Many community fiber networks now outsource service provision. Here are some guidelines for making such a relationship a success.

  • Community Broadband

Across the United States, communities large and small are evaluating the availability of advanced broadband communications for their residents and weighing the difficult decision of jumping into a business they know very little about. They are allocating tax dollars and issuing bonds to build infrastructure they see as crucial to community survival.

There is a lot of pressure to ensure that these communities succeed. The towns’ credit ratings and residents’ tax bills are on the line, and in many cases, the ability of other towns and cities to build their own networks is at stake. When a community network fails, opponents can be quick to leverage those failures by spreading fear, uncertainty and doubt in state legislatures. Thanks in part to this fear of failure, legitimate or not, 20 state legislatures have passed laws restricting municipal networks.


There are ways for municipalities to get experienced help beyond staffing up or hiring consultants. One that has worked well for some is to collaborate with existing internet service providers to deploy and manage their networks. In my experience, the following keys to success are worth keeping in mind for a community that engages with telecom companies:

  1. Pick an experienced partner. The key word is partner. The ISP should have a track record of working with others to achieve goals. This may mean partnering with a community, but it also could mean partnering with other business entities in related industries or even with the ISP’s direct competitors. Sure, prior experience working with a municipality is a plus, but the most important thing is that the partner considers the community’s goals at least as important as its own.
  2. Remember that the partner needs to make money. Following best practices, you’ll select a vendor through a municipal procurement protocol that includes an RFP and possibly an RFI before that. Naturally, you’ll want to get the best price for your constituents. Keep in mind, though, that the partnership will fail if the forprofit partner doesn’t make money.

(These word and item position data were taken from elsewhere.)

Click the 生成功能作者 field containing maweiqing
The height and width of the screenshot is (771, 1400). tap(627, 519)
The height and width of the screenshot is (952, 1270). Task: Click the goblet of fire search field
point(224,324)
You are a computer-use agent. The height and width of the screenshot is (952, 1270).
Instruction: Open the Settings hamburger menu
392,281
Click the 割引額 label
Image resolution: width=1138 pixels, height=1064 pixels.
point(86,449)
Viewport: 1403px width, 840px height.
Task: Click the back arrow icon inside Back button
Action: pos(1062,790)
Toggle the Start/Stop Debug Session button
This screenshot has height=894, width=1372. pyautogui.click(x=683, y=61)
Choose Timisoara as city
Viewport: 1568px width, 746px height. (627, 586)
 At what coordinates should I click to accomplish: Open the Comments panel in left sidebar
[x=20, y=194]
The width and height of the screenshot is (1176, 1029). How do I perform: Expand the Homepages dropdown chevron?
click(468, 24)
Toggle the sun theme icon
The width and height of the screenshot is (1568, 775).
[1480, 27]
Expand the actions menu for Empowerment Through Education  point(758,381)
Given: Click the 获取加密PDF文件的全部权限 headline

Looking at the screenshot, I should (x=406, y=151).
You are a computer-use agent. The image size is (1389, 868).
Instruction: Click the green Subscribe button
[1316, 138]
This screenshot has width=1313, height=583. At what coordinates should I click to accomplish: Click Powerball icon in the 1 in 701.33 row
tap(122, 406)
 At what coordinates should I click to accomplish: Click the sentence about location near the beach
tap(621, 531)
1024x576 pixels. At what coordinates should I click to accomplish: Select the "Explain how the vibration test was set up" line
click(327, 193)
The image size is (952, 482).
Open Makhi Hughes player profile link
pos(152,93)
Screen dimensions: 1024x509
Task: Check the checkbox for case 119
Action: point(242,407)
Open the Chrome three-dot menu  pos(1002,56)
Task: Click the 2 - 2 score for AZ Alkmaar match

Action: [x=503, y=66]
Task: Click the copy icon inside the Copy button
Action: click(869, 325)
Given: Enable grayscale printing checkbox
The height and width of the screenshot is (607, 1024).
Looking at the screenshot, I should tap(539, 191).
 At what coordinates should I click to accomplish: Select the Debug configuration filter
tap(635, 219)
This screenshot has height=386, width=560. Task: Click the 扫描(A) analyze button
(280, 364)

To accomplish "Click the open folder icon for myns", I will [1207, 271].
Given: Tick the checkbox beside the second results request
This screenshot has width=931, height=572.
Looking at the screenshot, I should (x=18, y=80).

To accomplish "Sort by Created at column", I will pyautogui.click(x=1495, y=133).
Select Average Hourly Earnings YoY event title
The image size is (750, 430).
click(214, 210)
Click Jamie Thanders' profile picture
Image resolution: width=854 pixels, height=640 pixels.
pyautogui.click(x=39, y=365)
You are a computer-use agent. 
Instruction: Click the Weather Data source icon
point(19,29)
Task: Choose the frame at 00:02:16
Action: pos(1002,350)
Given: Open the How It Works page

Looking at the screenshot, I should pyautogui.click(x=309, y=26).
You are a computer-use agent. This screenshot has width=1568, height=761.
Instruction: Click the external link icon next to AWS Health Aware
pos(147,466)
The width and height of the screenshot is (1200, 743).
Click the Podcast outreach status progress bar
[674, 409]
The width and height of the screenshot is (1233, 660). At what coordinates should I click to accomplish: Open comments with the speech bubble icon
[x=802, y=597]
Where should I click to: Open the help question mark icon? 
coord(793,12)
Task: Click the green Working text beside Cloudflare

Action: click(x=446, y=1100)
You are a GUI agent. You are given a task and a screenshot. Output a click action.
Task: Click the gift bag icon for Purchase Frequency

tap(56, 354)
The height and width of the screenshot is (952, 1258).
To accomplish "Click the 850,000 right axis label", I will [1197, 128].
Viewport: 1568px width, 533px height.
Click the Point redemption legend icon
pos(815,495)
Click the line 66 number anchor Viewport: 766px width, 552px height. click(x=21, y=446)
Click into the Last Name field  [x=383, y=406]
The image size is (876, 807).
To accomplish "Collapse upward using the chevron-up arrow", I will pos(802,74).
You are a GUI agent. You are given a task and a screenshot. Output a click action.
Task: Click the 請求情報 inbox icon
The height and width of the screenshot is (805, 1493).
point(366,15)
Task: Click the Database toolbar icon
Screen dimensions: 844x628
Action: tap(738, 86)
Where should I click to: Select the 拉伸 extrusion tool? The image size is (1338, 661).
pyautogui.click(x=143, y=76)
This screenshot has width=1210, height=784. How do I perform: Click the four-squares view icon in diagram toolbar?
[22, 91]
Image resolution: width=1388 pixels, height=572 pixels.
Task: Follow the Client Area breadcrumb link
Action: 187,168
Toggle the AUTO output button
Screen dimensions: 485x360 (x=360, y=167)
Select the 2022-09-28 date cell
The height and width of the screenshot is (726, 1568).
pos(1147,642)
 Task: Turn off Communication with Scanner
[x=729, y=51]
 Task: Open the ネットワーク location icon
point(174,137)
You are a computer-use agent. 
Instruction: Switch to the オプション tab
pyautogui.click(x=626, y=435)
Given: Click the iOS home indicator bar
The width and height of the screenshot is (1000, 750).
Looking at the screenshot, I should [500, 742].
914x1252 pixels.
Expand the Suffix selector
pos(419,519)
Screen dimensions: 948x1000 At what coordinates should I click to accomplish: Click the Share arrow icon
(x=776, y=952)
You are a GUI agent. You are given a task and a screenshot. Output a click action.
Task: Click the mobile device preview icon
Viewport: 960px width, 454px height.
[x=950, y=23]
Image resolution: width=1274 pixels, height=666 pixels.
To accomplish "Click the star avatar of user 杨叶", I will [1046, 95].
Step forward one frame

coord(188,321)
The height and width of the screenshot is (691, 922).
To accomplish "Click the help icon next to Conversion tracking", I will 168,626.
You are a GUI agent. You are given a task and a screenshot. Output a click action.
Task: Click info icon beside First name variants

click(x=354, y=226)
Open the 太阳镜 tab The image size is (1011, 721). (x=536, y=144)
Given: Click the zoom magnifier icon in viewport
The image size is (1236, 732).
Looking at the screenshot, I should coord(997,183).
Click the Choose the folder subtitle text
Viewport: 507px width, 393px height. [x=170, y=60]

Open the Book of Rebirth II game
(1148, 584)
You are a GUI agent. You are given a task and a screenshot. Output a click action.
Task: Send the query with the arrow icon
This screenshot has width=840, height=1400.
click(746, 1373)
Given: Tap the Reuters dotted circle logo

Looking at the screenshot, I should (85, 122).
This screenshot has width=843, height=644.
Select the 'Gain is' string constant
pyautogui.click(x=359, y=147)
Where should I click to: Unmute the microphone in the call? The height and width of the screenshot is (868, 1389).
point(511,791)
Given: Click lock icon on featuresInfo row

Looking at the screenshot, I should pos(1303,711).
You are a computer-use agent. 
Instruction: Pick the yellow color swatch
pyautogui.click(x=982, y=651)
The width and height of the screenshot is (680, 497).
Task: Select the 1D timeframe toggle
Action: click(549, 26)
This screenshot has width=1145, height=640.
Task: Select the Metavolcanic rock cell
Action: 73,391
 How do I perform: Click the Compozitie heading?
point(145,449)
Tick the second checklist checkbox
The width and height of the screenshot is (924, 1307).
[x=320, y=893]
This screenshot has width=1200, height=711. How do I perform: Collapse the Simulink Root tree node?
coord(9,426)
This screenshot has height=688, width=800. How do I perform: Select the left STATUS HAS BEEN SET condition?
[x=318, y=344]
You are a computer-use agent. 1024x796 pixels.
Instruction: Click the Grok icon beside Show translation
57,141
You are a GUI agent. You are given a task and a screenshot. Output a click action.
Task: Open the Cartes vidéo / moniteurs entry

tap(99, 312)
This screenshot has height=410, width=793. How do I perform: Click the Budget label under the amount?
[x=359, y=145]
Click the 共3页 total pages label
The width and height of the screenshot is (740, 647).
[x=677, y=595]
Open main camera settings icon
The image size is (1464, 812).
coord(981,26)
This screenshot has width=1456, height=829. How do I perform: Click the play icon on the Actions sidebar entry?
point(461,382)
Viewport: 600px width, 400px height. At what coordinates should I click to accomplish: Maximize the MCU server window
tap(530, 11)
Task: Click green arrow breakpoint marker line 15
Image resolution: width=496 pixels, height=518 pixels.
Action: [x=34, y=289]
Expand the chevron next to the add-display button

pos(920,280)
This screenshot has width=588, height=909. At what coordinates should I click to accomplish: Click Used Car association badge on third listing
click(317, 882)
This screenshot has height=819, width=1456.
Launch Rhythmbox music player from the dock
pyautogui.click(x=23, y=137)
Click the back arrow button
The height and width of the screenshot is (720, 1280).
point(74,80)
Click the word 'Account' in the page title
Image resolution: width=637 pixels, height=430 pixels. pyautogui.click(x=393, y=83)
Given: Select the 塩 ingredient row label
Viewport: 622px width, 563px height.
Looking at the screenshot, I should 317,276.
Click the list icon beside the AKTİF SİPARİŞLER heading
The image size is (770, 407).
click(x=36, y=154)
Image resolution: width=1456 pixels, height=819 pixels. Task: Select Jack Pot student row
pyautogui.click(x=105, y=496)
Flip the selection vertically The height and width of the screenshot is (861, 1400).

Be curious about the partner’s profit model, and ask how many residents will need to sign up for the partner to be successful. Make sure you are confident of its chances of success.
  3. Stay engaged, and don’t take anything for granted. Having an experienced partner doesn’t excuse the community from being engaged and involved. In the first place, the local broadband committee and town officials need to keep tabs on things to make sure the ISP partner lives up to its end of the bargain. At the same time, don’t forget that you live in your town and your ISP partner may not. The community can help promote and sell services, keep the flow of communication going and be the local eyes and ears for the partner. Sometimes we at OTELCO grumble about the level of debate we have with community partners about a simple marketing piece, but I’m convinced the work we do is better and more effective because of that back-and-forth.
  4. Consider keeping your network operator and ISP separate. A community may do this anyway if it operates an open-access network. Even if you’ve chosen municipalled contracting, I would argue that it makes sense to avoid the temptation to one-stop shop and keep these services separate. Leverett, Massachusetts, chose to do this, and the strategy already helped carry it smoothly through a change of ISPs. Keeping the two parties separate makes it easier to sever ties with either the ISP or the operator if they fail to perform because you’ll still have the support and expertise of one of them as you transition away from the other.

Community broadband networks are an innovative way to bring better internet access to more communities. Take the time to thoroughly explore the ISP partner’s experience, business goals and ability to collaborate, and then give serious thought to a division of work that keeps all parties engaged and accountable. These actions will set the stage for a successful community broadband project.